Besarnya nilai klaim yang ditanggung AJBB dinilai menjadi tantangan besar bagi perseroan. Apalagi, perusahaan asuransi yang memiliki jumlah nasabah sekitar 5,5 juta orang itu juga tidak menerbitkan polis baru selama 1 tahun terakhir ini.
Pengelola statuter AJBB berencana mengoptimalkan aset finansial senilai Rp5,5 triliun dan aset properti diperkirakan sebesar Rp6,5-7 triliun di PT Bumiputera 1912, induk usaha dari PT Bumiputera Investama Indonesia (BII) dan Bumiputera Properti Indonesia (BPI).
BII nantinya membawahi sejumlah perusahaan milik AJBB di bidang jasa keuangan, seperti PT Asuransi Jiwa Syariah Bumiputera, PT Bumiputera Sekuritas, dan PT Asuransi Umum Bumiputera Muda 1967.
Sementara itu, BPI bakal menangani pemanfaatan properti milik AJBB. Pengelola statuter AJBB berharap optimalisasi anak usaha dapat menambah pendapatan AJBB, sehingga dapat membantu memenuhi nilai klaim dari pemegang polis.
“Sebenarnya AJBB itu bisa disebut organisasi dengan keuangan paling sehat apabila dilihat dari persepsi perusahaan mutual. Namun kalau dilihat dari sisi industri, ya AJBB menjadi negatif,” tutur Adhie.
Negatif yang dimaksud Adhie misalnya terkait ketentuan tingkat solvabilitas minimal sebesar 120 persen dari modal minimum berbasis risiko (MMBR). Sayangnya, Adhie tidak menyebut berapa nilai tingkat solvabilitas AJBB saat ini.
Rasio solvabilitas ini maksudnya adalah kemampuan modal perusahaan asuransi terhadap seluruh klaim nasabah, atau modalnya harus paling sedikit 120 persen dari nilai klaim.
Persoalan solvalitas ini terungkap kali pertama saat OJK menggelar konferensi pers khusus membahas Bumiputera pada Oktober 2013. Bumiputera dikenai sanksi peringatan oleh OJK. Peringatan diberikan karena rasio pencapaian solvabilitas AJBB kurang dari 120 persen.
Sementara itu, Ketua Tim Advokasi Penyelamatan Bumiputera Jaka Irwanta mengatakan dirinya tidak mempersoalkan upaya-upaya yang dilakukan statuter dalam menyelamatkan AJBB. Hanya saja, upaya itu perlu dilakukan dengan proses yang benar.

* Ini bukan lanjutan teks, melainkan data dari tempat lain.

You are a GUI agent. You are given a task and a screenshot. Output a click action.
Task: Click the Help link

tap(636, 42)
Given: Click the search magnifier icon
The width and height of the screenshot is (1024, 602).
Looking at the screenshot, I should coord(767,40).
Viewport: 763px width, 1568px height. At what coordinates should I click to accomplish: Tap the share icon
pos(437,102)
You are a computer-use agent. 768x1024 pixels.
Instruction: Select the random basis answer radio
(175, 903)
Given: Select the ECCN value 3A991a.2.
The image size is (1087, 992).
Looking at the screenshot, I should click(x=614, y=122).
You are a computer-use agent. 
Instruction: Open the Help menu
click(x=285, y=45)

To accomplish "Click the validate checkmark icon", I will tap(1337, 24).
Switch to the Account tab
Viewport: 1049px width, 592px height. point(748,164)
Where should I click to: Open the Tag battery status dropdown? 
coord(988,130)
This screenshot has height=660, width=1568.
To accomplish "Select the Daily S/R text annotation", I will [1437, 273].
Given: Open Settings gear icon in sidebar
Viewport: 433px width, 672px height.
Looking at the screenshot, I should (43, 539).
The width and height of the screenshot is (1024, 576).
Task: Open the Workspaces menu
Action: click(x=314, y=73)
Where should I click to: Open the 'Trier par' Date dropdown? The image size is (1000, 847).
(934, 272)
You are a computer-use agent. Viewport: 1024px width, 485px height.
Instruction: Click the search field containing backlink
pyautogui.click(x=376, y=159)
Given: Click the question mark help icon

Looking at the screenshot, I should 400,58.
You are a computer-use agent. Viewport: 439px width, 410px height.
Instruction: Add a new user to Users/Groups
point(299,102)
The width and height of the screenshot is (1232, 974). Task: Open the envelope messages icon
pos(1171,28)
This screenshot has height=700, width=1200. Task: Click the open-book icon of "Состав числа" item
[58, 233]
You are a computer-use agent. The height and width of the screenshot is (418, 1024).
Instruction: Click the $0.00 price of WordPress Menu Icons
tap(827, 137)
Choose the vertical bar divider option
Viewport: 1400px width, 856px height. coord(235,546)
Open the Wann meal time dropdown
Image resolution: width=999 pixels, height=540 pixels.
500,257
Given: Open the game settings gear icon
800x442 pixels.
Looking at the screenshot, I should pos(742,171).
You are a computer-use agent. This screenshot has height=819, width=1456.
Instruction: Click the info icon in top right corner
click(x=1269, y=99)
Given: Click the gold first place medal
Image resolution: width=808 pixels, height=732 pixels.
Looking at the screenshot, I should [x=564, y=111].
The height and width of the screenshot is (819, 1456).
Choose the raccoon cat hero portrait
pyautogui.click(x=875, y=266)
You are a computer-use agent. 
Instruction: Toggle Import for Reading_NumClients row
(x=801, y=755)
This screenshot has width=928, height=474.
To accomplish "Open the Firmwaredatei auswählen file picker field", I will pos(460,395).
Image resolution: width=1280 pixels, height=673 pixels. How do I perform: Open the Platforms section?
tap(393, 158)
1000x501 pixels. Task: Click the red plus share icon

“PP [Peraturan Pemerintah] yang mengatur AJBB saja masih belum ada. Padahal sudah ada putusan dari MK. Baru setelah ada PP, bisa dibuat modal bisnis yang sesuai dengan aturan. Ini baru proses yang benar,” ujarnya kepada Tirto.
Restrukturisasi AJBB memang tidak mudah. Banyak hal yang harus dilakukan agar perusahaan asuransi yang berdiri sebelum Indonesia merdeka ini bisa bertahan.
Pemerintah harus segera menerbitkan peraturan pemerintah (PP) terkait perusahaan mutual—bukan sebagai perseroan terbatas dan dimiliki seluruh pemegang polisnya—seperti AJBB, agar program restrukturisasi menjadi lebih terarah dan jelas memberikan kepastian bagi para pemegang polisnya.